Rabbi Nachum Wachtel, Jewish Studies Principal at the Rosenbaum Yeshiva of North Jersey lower school, was one of many educators with whom Mrs. Nusbaum consulted as she developed Ani Tefillah. “I think Mrs. Nusbaum had two goals,” said Rabbi Wachtel. “The first was to systematize tefillah in such a way that it was a halachic experience—meaning I need to pray—but that the experience would allow the child to connect to HaShem.”

To that end, Mrs. Nusbaum hired a cadre of professionals, including editors and illustrators, to make Ani Tefillah attractive and exciting, an entrée point for children, a primer on how to pray, a life skill to be built upon as they grow to adulthood.

Ani Tefillah is designed for use in primary grades, although it can be adapted for use in high school. Ani Tefillah’s supporting materials include videos Mrs. Nusbaum calls W.O.W. videos….wonders of the world… short, well-produced animated stories, no longer than three or four minutes, many nature-centered. There are also, diaries in which children can journal; workbooks[MOU3] ,  charmingly illustrated, lists of one-liners teachers can use to prompt their students’ thoughts and observations, posters, emojis, and videos students can use at home. Said Mrs. Nusbaum, “Prayer is personal. Teachers can use any combination of Ani Tefillah’s materials  to help children discover their own individual path to G-d consciousness.”

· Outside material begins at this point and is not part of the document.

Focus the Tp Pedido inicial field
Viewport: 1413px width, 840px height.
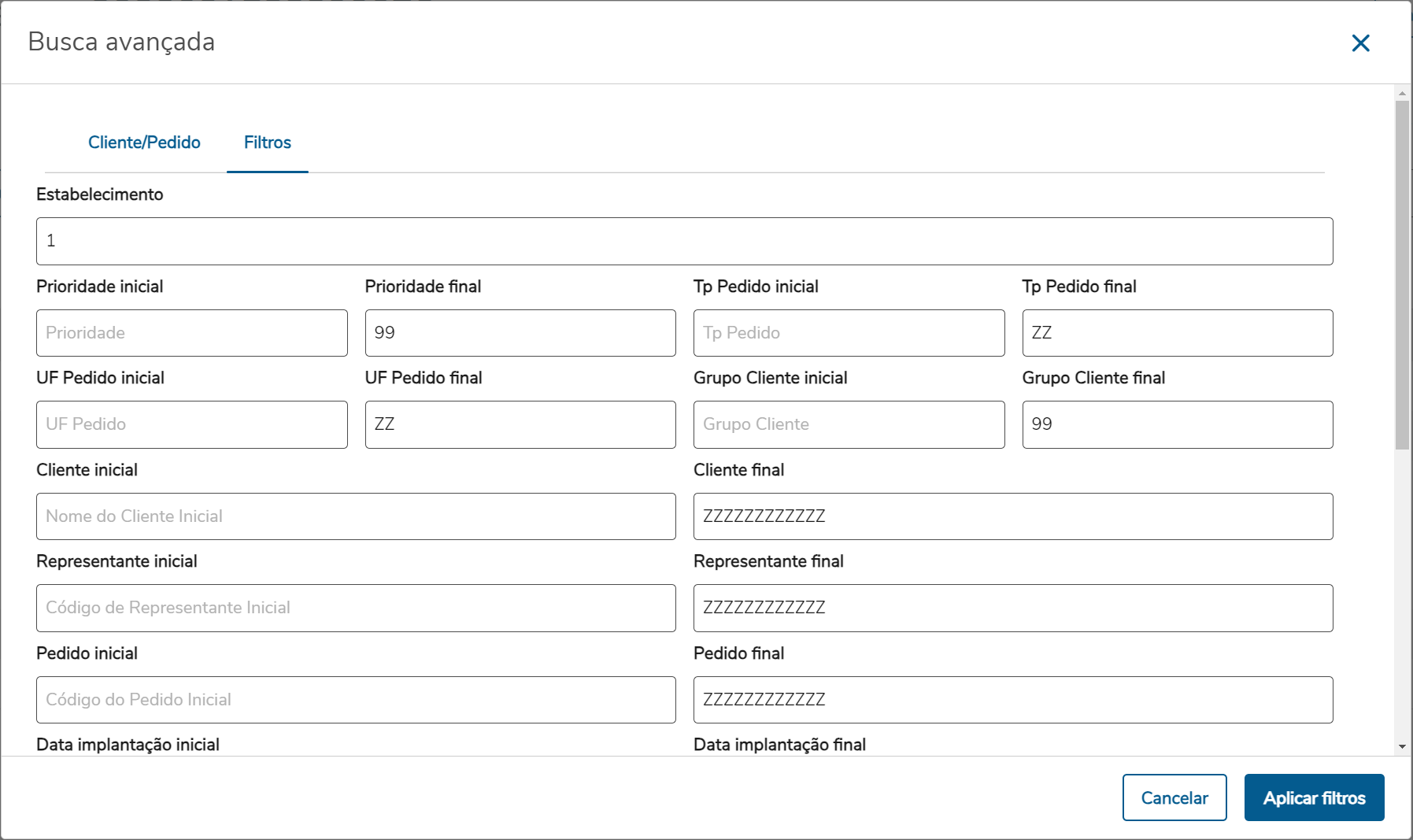[849, 333]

Every part of Ani Tefillah is based on an approach Mrs. Nusbaum calls Stop. Think. Feel. Stop…remove all distractions and focus, a hard thing to do for anyone, but especially for children in the classroom where there are lots of distractions. Think… understanding the meaning of the words in the prayer. “Da l’fnei mi ata omeid,” said Mrs. Nusbaum. “Know before Whom you are standing.” Lastly, Feel… about connecting thoughts with emotion, of being conscious and aware during prayer.

Odelia Danishevsky, associate principal of the lower school at Moriah, and a resident of Bergenfield said, “Making davening more meaningful is a life skill. By making children stop, think, and feel it’s not only about asking HaShem for what you need, it’s an awareness of the world around you and all the things He put in it for you.”

Mrs. Ilana Rauzman, a 4th-grade teacher at Yeshivat Noam in Paramus and a resident of Teaneck has noted that her class will definitely stop to focus on the W.O.W. videos. “We watched one about lions,” said Mrs. Rauzman. “I asked the children to think about why HaShem created the lion and how he takes care of his family, and what that teaches them about their own families. One of the children said it taught her to think about how she feels about her parents taking care of her.” For Mrs. Rauzman that video was more than a concept. She said, “It opened the children’s eyes to knowing HaShem is not just in prayer, but everywhere in the life.”

Chaya Devorah Senft of Queens who has taught 11-year-olds…fifth-graders…at the Moriah School of Englewood for 15 years, has a different yet similar take. “Seeing the videos, the kids begin to understand that G-d created the entire world and all the species.”

Ani Tefillah is growing. It can be found in 50 schools, including schools in New Jersey and New York, as well as across the United States and even in Great Britain and Australia. One of Mrs. Nusbaum’s goals is to see the program expand further. “We want to see more schools come on board and help us with this revolution that is taking place, and to build out the program in schools that already have Ani Tefillah in one grade and make it into a school-wide program. But we currently don’t have all the backing we need to do that.”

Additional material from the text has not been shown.